Screenshot grounding data
________

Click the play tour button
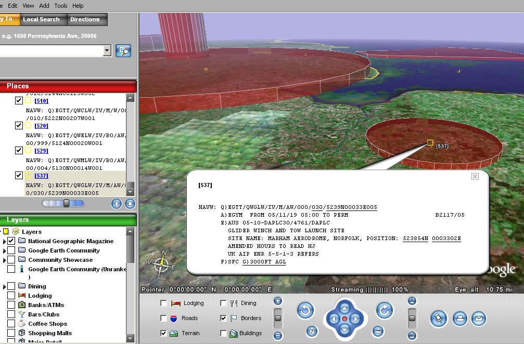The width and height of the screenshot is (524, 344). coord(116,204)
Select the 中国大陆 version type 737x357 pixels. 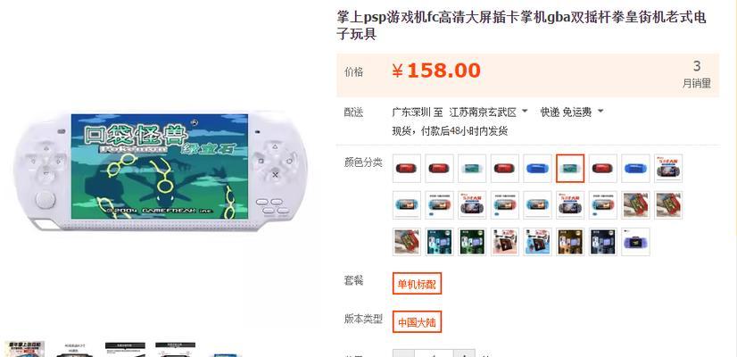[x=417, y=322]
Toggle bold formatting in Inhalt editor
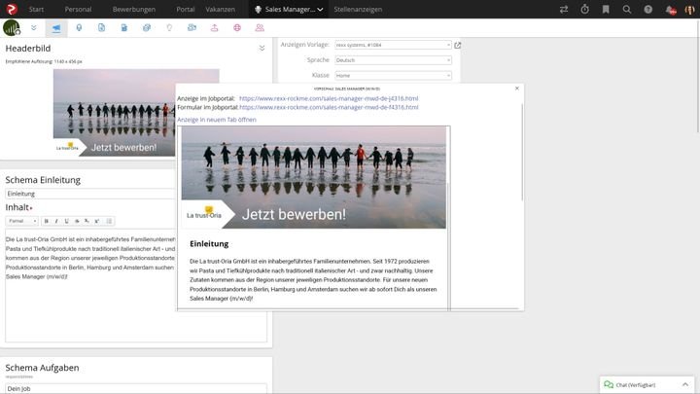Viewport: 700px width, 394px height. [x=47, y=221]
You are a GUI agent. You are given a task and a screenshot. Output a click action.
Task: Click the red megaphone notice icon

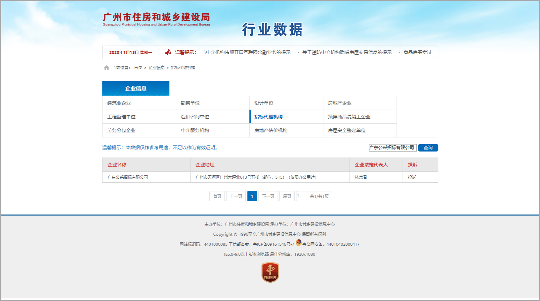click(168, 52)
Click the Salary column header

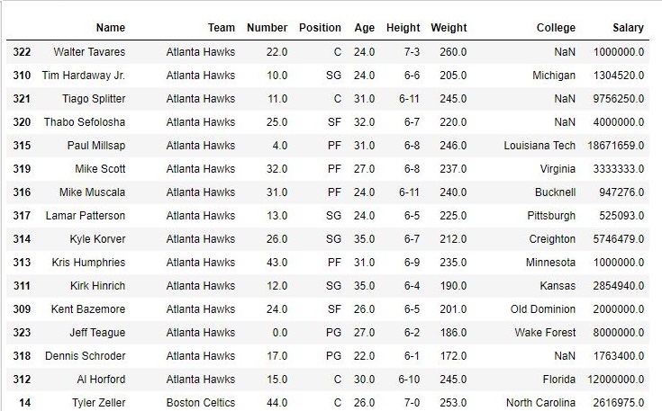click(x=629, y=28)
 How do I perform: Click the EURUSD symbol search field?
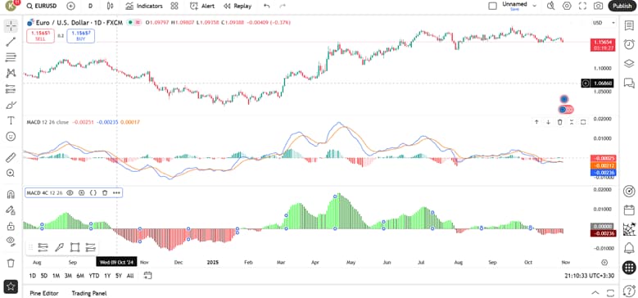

________

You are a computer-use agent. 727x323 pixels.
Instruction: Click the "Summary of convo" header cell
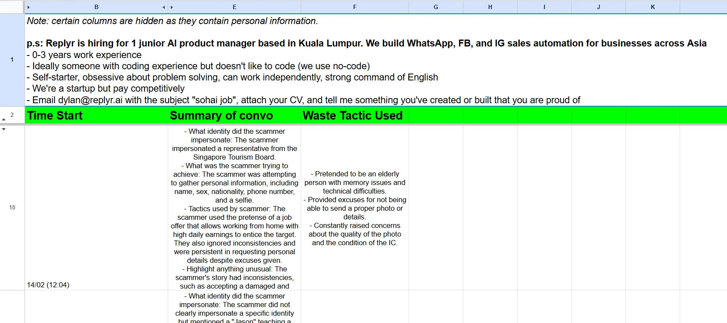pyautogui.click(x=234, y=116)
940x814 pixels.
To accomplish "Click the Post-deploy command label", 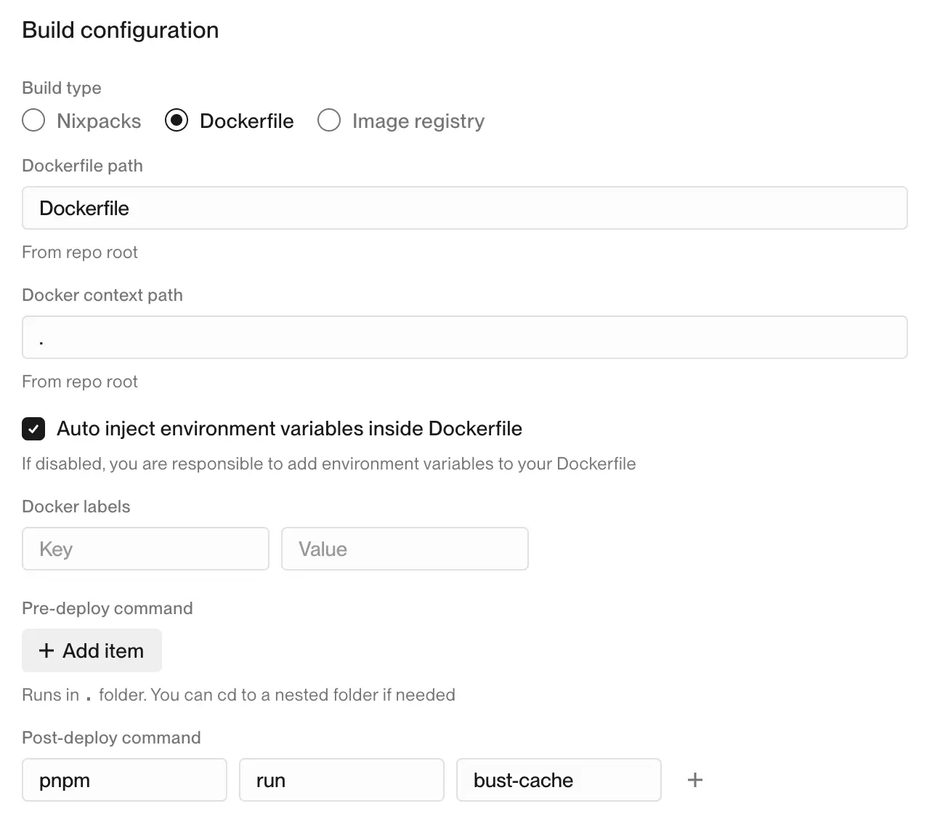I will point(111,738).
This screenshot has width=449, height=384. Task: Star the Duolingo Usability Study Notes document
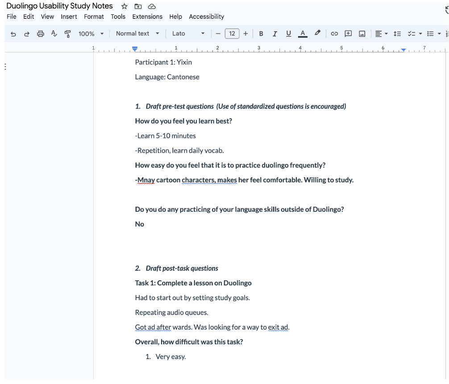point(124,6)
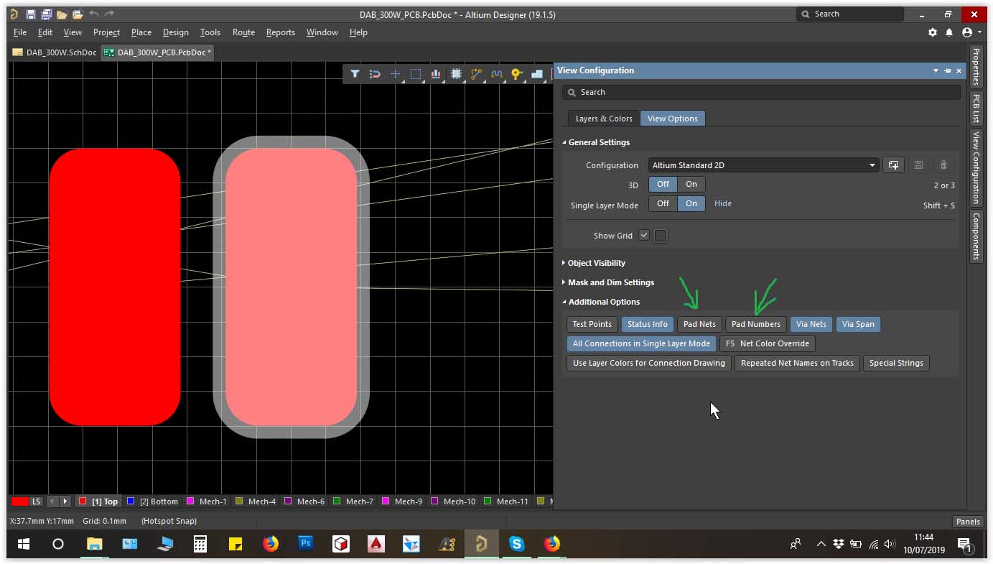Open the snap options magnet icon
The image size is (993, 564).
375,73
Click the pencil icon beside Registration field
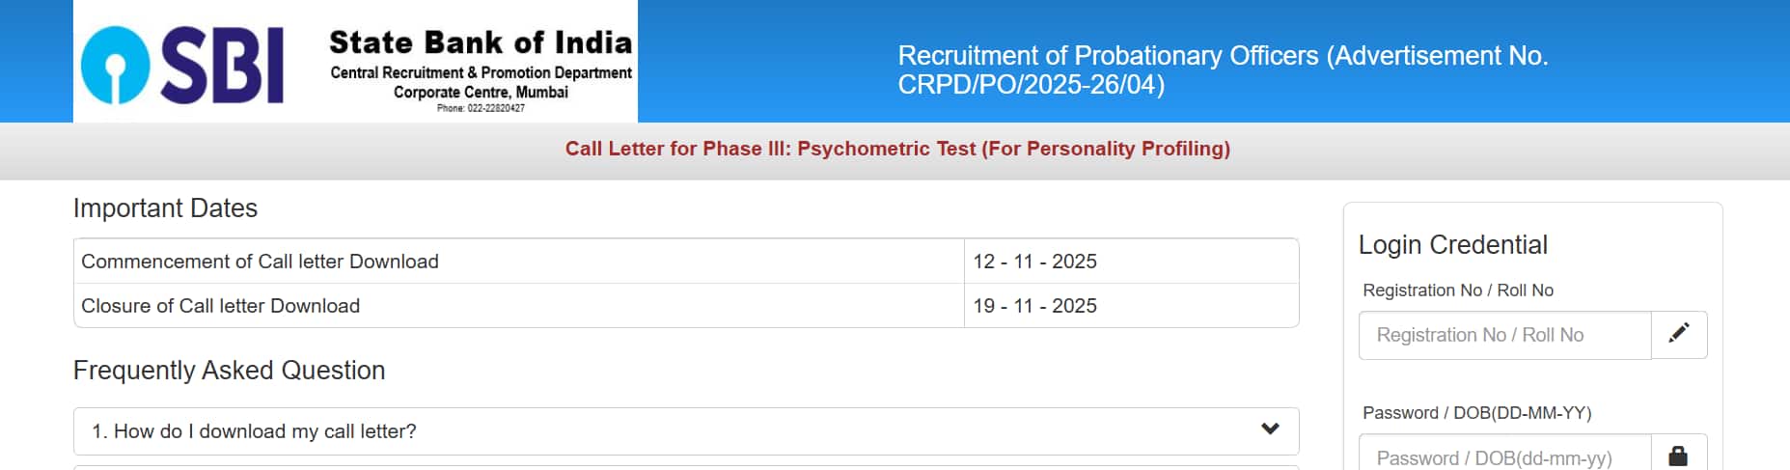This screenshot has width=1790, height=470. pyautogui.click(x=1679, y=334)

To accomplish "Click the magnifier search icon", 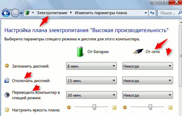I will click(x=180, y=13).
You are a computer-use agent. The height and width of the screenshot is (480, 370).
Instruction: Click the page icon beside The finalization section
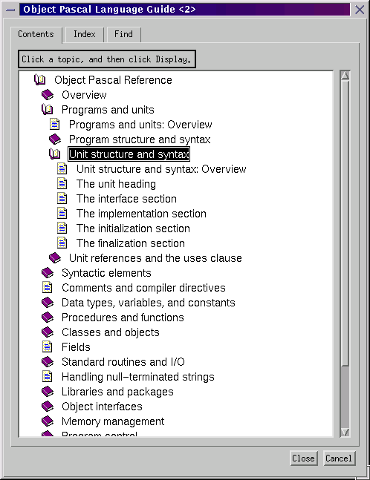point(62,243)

________

Assigned task
Tally the lines above with "agent", please; number only.

Response below
3